● **Assignment**
Everything in the listing beneath must be transcribed exactly.
○ ○ ○ ○
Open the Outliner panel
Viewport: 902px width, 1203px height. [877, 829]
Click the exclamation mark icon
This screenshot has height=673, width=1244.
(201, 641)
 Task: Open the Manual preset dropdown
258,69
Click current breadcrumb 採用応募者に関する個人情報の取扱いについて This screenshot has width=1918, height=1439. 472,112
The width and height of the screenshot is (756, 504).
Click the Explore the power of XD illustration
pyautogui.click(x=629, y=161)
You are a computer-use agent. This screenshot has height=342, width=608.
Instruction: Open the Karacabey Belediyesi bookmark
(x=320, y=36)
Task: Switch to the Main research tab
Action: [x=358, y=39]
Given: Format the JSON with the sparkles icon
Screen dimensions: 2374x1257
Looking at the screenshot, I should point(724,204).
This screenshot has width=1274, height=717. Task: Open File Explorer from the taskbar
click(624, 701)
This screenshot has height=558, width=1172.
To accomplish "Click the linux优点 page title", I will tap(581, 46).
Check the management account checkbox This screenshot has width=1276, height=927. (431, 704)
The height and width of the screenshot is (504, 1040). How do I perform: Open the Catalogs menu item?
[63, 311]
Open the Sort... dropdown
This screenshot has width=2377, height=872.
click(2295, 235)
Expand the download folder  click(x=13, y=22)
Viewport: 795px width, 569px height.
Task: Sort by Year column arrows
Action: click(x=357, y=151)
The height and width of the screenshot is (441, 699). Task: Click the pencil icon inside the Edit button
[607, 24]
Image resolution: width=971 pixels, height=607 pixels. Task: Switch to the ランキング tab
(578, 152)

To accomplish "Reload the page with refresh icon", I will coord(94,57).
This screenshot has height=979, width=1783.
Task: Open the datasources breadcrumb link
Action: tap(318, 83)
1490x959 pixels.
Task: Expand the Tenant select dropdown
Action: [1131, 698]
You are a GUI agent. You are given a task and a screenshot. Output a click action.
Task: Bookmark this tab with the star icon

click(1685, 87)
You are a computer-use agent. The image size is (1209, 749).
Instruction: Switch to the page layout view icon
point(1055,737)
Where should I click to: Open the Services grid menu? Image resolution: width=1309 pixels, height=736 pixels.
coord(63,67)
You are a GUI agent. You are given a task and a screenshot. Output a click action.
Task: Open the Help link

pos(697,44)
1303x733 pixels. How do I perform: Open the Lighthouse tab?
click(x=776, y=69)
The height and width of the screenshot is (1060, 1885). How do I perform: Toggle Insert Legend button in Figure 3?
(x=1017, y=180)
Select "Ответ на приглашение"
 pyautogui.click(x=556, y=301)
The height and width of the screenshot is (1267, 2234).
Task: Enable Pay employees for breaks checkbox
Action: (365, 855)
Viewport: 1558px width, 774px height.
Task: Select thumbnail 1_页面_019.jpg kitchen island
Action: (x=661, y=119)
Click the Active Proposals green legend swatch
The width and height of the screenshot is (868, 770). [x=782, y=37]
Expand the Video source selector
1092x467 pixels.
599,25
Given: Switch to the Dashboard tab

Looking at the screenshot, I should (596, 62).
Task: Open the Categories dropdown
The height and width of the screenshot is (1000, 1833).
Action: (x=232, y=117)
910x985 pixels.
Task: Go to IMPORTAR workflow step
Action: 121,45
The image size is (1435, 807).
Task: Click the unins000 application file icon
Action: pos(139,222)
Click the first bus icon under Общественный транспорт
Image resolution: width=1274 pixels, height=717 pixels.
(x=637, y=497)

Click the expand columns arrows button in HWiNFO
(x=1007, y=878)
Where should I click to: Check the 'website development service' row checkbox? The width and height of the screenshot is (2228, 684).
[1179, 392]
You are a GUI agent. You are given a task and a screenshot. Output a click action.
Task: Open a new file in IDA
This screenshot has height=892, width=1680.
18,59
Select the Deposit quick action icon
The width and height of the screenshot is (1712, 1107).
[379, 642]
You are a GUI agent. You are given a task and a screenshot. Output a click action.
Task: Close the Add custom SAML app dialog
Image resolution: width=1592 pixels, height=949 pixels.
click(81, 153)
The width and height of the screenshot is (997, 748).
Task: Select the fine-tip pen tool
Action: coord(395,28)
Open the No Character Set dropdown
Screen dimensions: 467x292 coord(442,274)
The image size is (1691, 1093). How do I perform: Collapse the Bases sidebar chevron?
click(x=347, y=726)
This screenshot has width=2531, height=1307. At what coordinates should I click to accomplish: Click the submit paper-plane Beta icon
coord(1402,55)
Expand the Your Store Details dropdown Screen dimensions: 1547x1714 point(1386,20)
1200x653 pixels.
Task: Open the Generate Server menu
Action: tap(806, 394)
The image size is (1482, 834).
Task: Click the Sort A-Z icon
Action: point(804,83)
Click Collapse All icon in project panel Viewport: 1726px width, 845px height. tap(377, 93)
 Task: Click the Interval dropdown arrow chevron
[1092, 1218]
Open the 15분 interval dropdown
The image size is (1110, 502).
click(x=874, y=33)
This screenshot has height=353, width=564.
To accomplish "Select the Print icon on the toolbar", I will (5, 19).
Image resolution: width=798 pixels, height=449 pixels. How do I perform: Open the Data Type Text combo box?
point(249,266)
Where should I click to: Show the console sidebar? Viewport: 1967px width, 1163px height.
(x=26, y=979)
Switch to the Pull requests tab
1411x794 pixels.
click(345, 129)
○ ○ ○ ○
● **Exercise solution**
Open the Outliner panel
Viewport: 902px width, 1203px height. [877, 829]
Click the exclamation mark icon
This screenshot has height=673, width=1244.
(201, 641)
 Task: Open the Manual preset dropdown
258,69
Click current breadcrumb 採用応募者に関する個人情報の取扱いについて This screenshot has width=1918, height=1439. 472,112
The width and height of the screenshot is (756, 504).
Click the Explore the power of XD illustration
pyautogui.click(x=629, y=161)
You are a computer-use agent. This screenshot has height=342, width=608.
Instruction: Open the Karacabey Belediyesi bookmark
(x=320, y=36)
Task: Switch to the Main research tab
Action: [x=358, y=39]
Given: Format the JSON with the sparkles icon
Screen dimensions: 2374x1257
Looking at the screenshot, I should point(724,204).
This screenshot has width=1274, height=717. Task: Open File Explorer from the taskbar
click(624, 701)
This screenshot has height=558, width=1172.
To accomplish "Click the linux优点 page title", I will tap(581, 46).
Check the management account checkbox This screenshot has width=1276, height=927. (431, 704)
The height and width of the screenshot is (504, 1040). How do I perform: Open the Catalogs menu item?
[63, 311]
Open the Sort... dropdown
This screenshot has width=2377, height=872.
click(2295, 235)
Expand the download folder  click(x=13, y=22)
Viewport: 795px width, 569px height.
Task: Sort by Year column arrows
Action: click(x=357, y=151)
The height and width of the screenshot is (441, 699). Task: Click the pencil icon inside the Edit button
[607, 24]
Image resolution: width=971 pixels, height=607 pixels. Task: Switch to the ランキング tab
(578, 152)

To accomplish "Reload the page with refresh icon", I will coord(94,57).
This screenshot has height=979, width=1783.
Task: Open the datasources breadcrumb link
Action: tap(318, 83)
1490x959 pixels.
Task: Expand the Tenant select dropdown
Action: [1131, 698]
You are a GUI agent. You are given a task and a screenshot. Output a click action.
Task: Bookmark this tab with the star icon

click(1685, 87)
You are a computer-use agent. The image size is (1209, 749).
Instruction: Switch to the page layout view icon
point(1055,737)
Where should I click to: Open the Services grid menu? Image resolution: width=1309 pixels, height=736 pixels.
coord(63,67)
You are a GUI agent. You are given a task and a screenshot. Output a click action.
Task: Open the Help link

pos(697,44)
1303x733 pixels. How do I perform: Open the Lighthouse tab?
click(x=776, y=69)
The height and width of the screenshot is (1060, 1885). How do I perform: Toggle Insert Legend button in Figure 3?
(x=1017, y=180)
Select "Ответ на приглашение"
 pyautogui.click(x=556, y=301)
The height and width of the screenshot is (1267, 2234).
Task: Enable Pay employees for breaks checkbox
Action: (365, 855)
Viewport: 1558px width, 774px height.
Task: Select thumbnail 1_页面_019.jpg kitchen island
Action: (x=661, y=119)
Click the Active Proposals green legend swatch
The width and height of the screenshot is (868, 770). [x=782, y=37]
Expand the Video source selector
1092x467 pixels.
599,25
Given: Switch to the Dashboard tab

Looking at the screenshot, I should (596, 62).
Task: Open the Categories dropdown
The height and width of the screenshot is (1000, 1833).
Action: (x=232, y=117)
910x985 pixels.
Task: Go to IMPORTAR workflow step
Action: 121,45
The image size is (1435, 807).
Task: Click the unins000 application file icon
Action: pos(139,222)
Click the first bus icon under Общественный транспорт
Image resolution: width=1274 pixels, height=717 pixels.
(x=637, y=497)

Click the expand columns arrows button in HWiNFO
(x=1007, y=878)
Where should I click to: Check the 'website development service' row checkbox? The width and height of the screenshot is (2228, 684).
[1179, 392]
You are a GUI agent. You are given a task and a screenshot. Output a click action.
Task: Open a new file in IDA
This screenshot has height=892, width=1680.
18,59
Select the Deposit quick action icon
The width and height of the screenshot is (1712, 1107).
[379, 642]
You are a GUI agent. You are given a task and a screenshot. Output a click action.
Task: Close the Add custom SAML app dialog
Image resolution: width=1592 pixels, height=949 pixels.
click(81, 153)
The width and height of the screenshot is (997, 748).
Task: Select the fine-tip pen tool
Action: coord(395,28)
Open the No Character Set dropdown
Screen dimensions: 467x292 coord(442,274)
The image size is (1691, 1093). How do I perform: Collapse the Bases sidebar chevron?
click(x=347, y=726)
This screenshot has width=2531, height=1307. At what coordinates should I click to accomplish: Click the submit paper-plane Beta icon
coord(1402,55)
Expand the Your Store Details dropdown Screen dimensions: 1547x1714 point(1386,20)
1200x653 pixels.
Task: Open the Generate Server menu
Action: tap(806, 394)
The image size is (1482, 834).
Task: Click the Sort A-Z icon
Action: point(804,83)
Click Collapse All icon in project panel Viewport: 1726px width, 845px height. tap(377, 93)
 Task: Click the Interval dropdown arrow chevron
[1092, 1218]
Open the 15분 interval dropdown
The image size is (1110, 502).
click(x=874, y=33)
This screenshot has height=353, width=564.
To accomplish "Select the Print icon on the toolbar", I will (5, 19).
Image resolution: width=798 pixels, height=449 pixels. How do I perform: Open the Data Type Text combo box?
point(249,266)
Where should I click to: Show the console sidebar? Viewport: 1967px width, 1163px height.
(x=26, y=979)
Switch to the Pull requests tab
1411x794 pixels.
click(345, 129)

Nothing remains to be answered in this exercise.